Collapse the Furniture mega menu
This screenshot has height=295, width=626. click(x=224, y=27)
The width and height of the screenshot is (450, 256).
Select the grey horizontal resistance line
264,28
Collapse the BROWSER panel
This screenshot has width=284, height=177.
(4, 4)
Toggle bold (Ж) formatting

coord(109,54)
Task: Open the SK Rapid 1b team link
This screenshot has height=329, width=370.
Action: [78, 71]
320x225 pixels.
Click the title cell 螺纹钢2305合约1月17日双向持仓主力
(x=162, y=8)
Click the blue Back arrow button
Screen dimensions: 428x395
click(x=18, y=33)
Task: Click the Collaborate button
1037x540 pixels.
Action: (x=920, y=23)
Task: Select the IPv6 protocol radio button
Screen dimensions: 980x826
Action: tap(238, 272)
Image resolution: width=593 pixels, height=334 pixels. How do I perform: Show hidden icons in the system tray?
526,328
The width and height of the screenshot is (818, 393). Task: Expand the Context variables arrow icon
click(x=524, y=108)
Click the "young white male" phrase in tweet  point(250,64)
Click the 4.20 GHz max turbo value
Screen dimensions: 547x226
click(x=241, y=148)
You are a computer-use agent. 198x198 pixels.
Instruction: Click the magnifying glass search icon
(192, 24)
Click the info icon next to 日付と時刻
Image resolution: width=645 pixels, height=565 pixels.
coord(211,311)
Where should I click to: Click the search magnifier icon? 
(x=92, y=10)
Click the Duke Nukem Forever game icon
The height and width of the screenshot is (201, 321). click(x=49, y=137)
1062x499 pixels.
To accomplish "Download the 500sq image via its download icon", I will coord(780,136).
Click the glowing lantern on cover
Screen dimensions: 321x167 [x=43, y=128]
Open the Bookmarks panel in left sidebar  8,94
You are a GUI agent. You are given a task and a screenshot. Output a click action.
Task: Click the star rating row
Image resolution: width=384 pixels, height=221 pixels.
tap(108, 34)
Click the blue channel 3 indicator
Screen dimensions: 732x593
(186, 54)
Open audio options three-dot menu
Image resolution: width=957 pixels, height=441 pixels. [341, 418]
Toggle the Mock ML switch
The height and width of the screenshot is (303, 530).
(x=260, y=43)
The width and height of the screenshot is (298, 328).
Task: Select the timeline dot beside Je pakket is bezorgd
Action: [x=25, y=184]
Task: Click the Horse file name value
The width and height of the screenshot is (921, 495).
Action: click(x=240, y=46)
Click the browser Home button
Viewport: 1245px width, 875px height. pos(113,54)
++++++++++
PROBLEM STATEMENT → Each line carrying the string "blue" should be copied out from the entries.

OUTPUT BELOW →
Click the blue Back arrow button
Click the blue channel 3 indicator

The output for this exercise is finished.